## Requirement:
The required output is the lines from the one with "You are a computer-use" through the end of the data, repeated verbatim, with no pictures included.

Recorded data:
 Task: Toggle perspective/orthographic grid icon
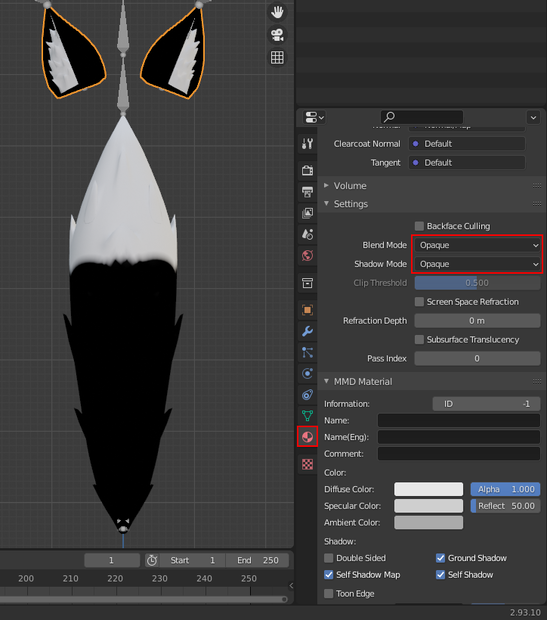277,58
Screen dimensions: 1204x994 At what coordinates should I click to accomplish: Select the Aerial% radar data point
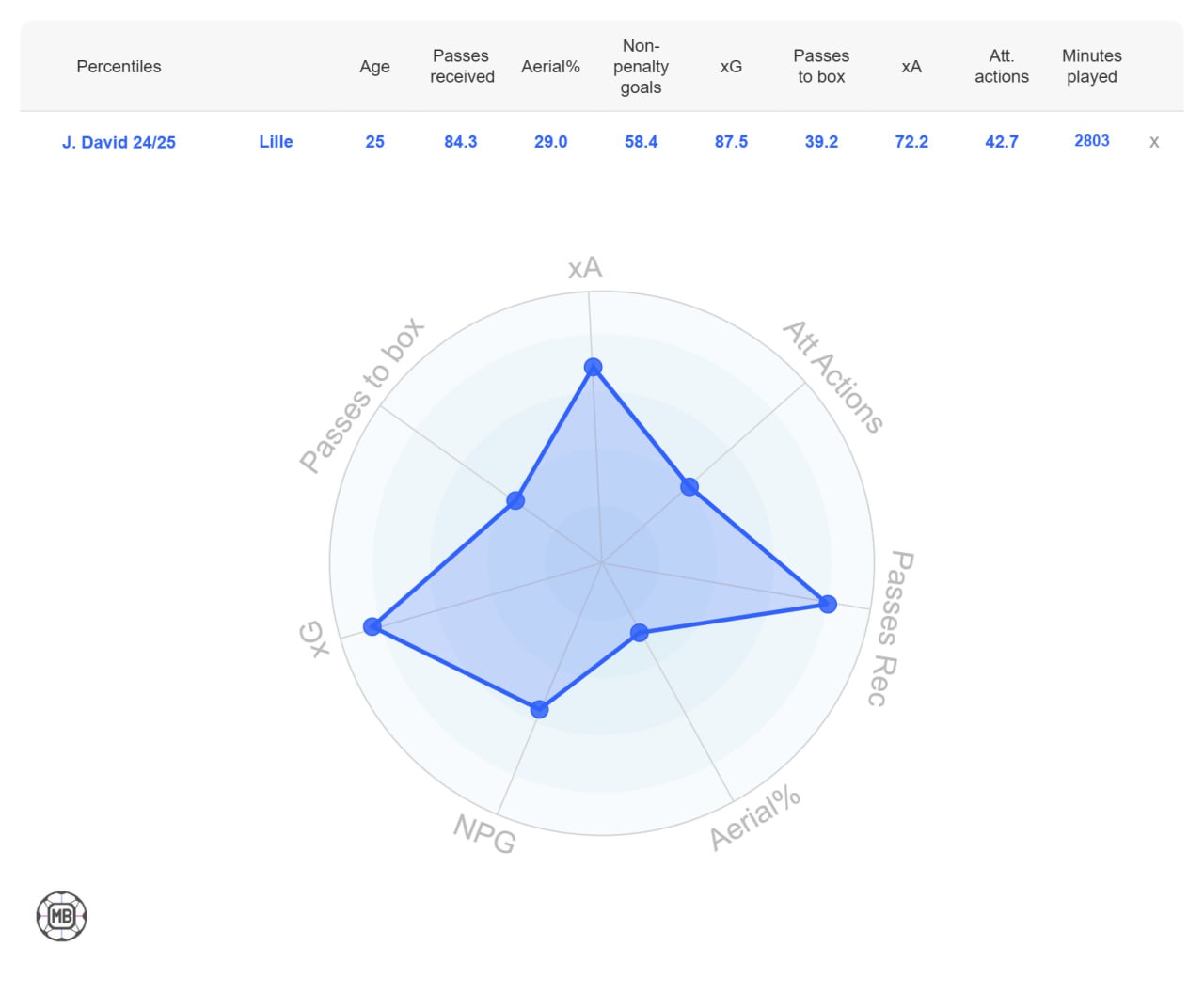coord(640,633)
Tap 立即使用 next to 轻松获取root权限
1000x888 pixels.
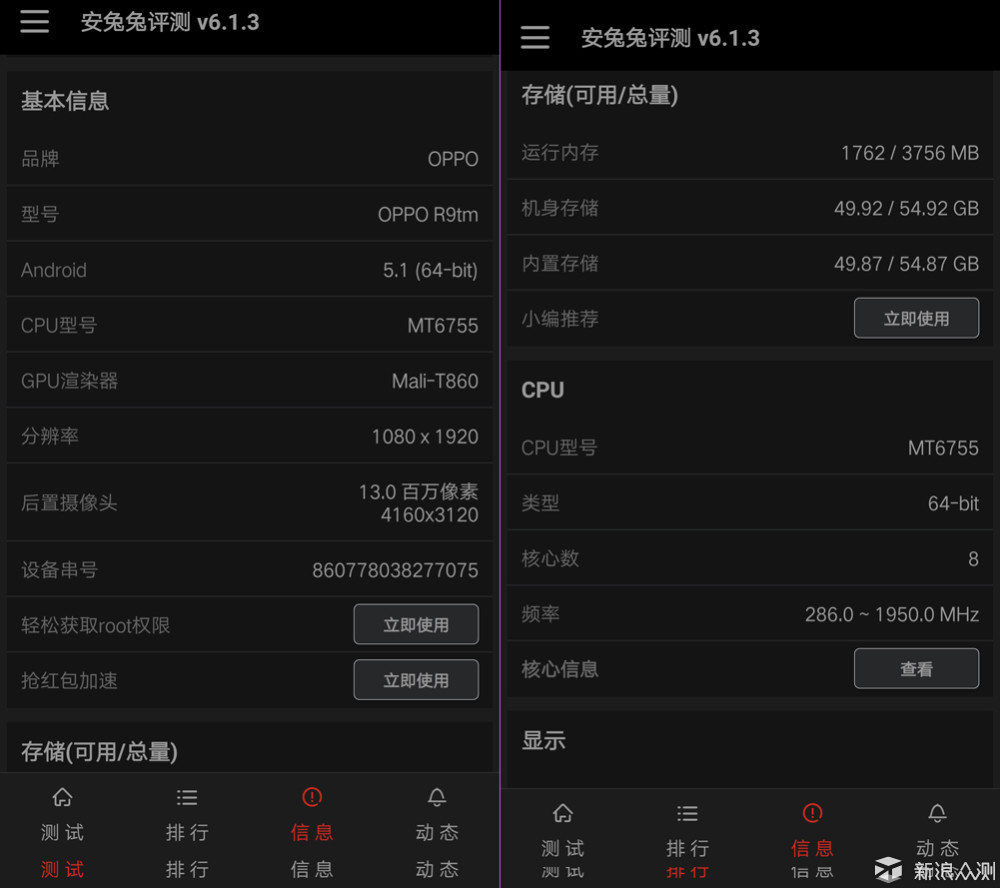416,624

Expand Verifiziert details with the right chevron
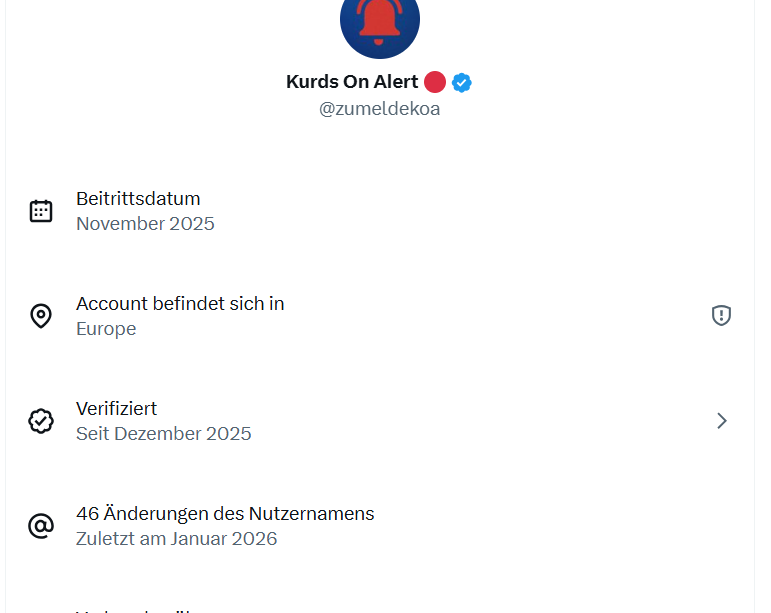(721, 421)
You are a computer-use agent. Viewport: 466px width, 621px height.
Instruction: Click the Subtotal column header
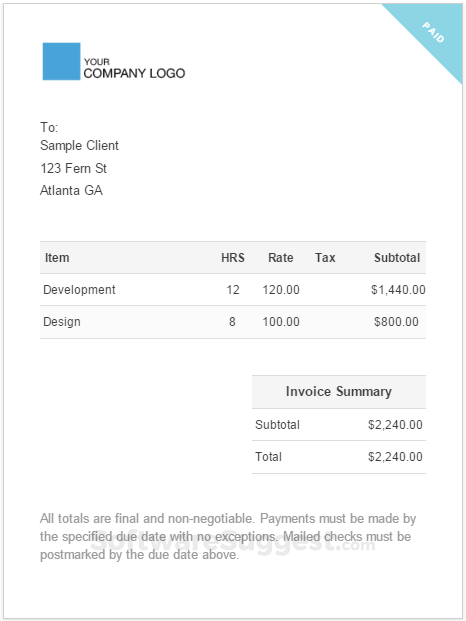tap(397, 258)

## Answer box:
You are a computer-use agent. Viewport: 466px width, 621px height.
Instruction: Click the Subtotal column header
tap(397, 258)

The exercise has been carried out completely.